Your LR at cell 17 appears too high - see how your validation results get very unstable? Try 10x lower for both LR numbers there.
Last week I got the CamVid-Tiramisu dataset over 95% accuracy. This was during the first training run. From a pretrained resnet-34 to 95% accurate in a little over an hour!
Can’t tell if I’m getting mediocre results or expecting too much. I’m trying to determine if a Louie Vuitton product is counterfeit. Since the bags come in so many shapes and sizes I focused on the classic brown monogram style. I pulled almost all the images from instagram and cropped out all the surrounding area to focus on the product. There’s 70 “real” bags/wallets and 51 “fakes”. I selected 25% of the images for the validation set. After tweaking the best result I can consistently get is a 37% error rate.

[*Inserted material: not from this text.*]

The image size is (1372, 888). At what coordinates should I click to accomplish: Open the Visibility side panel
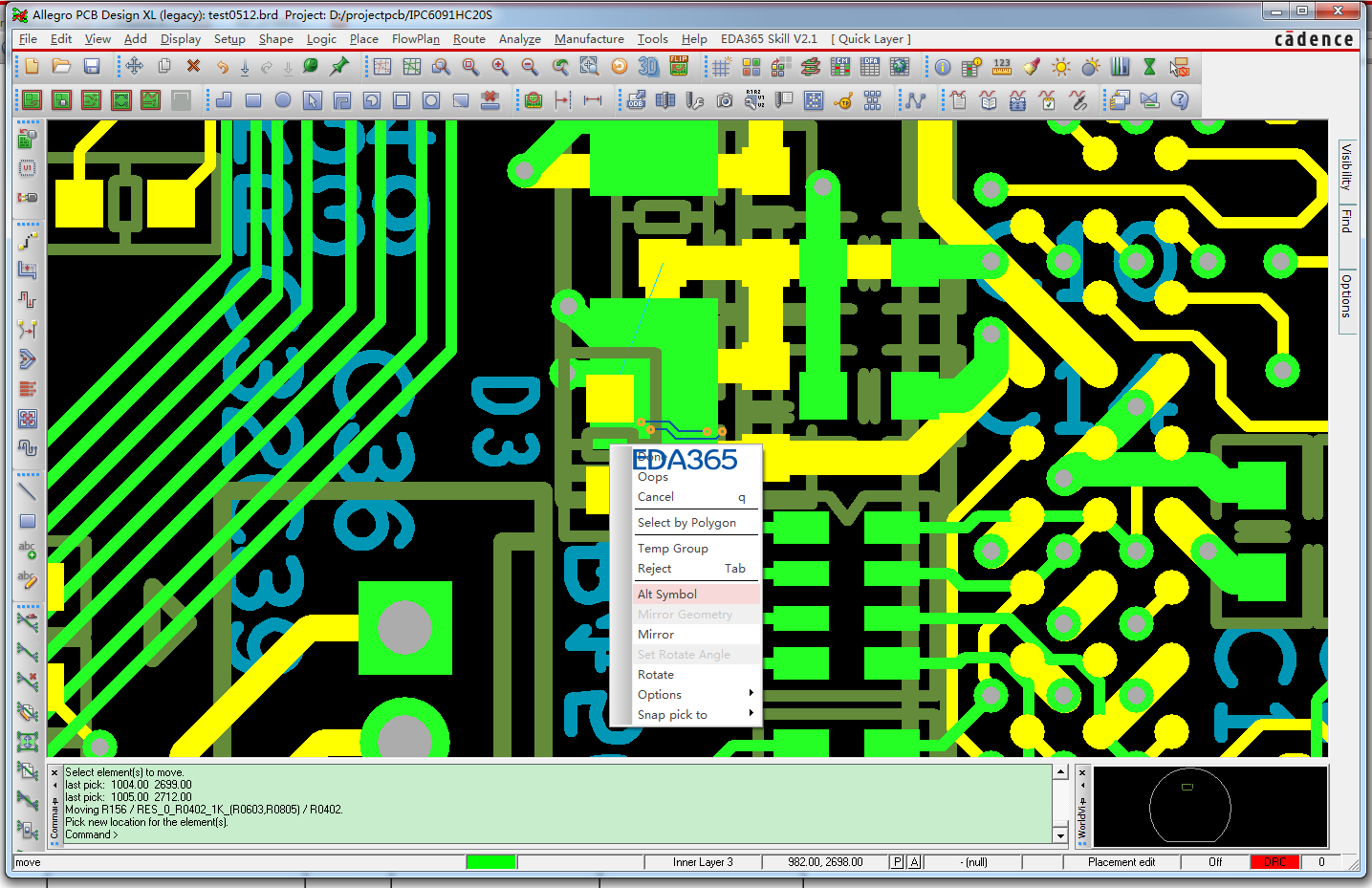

This is my first post, so please let me know if I did anything wrong.
Here’s a quick summary of what I did:
After watching lesson 1, I put together a model to tell apart pictures of Australian Prime Ministers (they change very quickly these days, so it seemed like it could be useful).
My data set included 50-70 images each of the last six PMs. I used resnet34, and the model got to an error rate of 12.5% after 4 epochs. My code is available on github.
It was really cool to be able to do this after just one lesson! (especially since I have limited coding experience - I’m currently a management consultant so most of my technical skills are specific to Powerpoint)
Here’s some detailed information of what I did:
Getting the data:
- To download the images, I used a firefox add-on from a forum post.
- I downloaded ~60-80 pictures of each prime minister from Google, then went through them and manually deleted any that looked problematic (e.g. pictures of the wrong person, pictures with text in them)
Uploading the data into Crestle:
- I had a bit of trouble with this, since it wasn’t obvious to me how to get a large number of files onto my Crestle server, but I was able to find some help in a forum post.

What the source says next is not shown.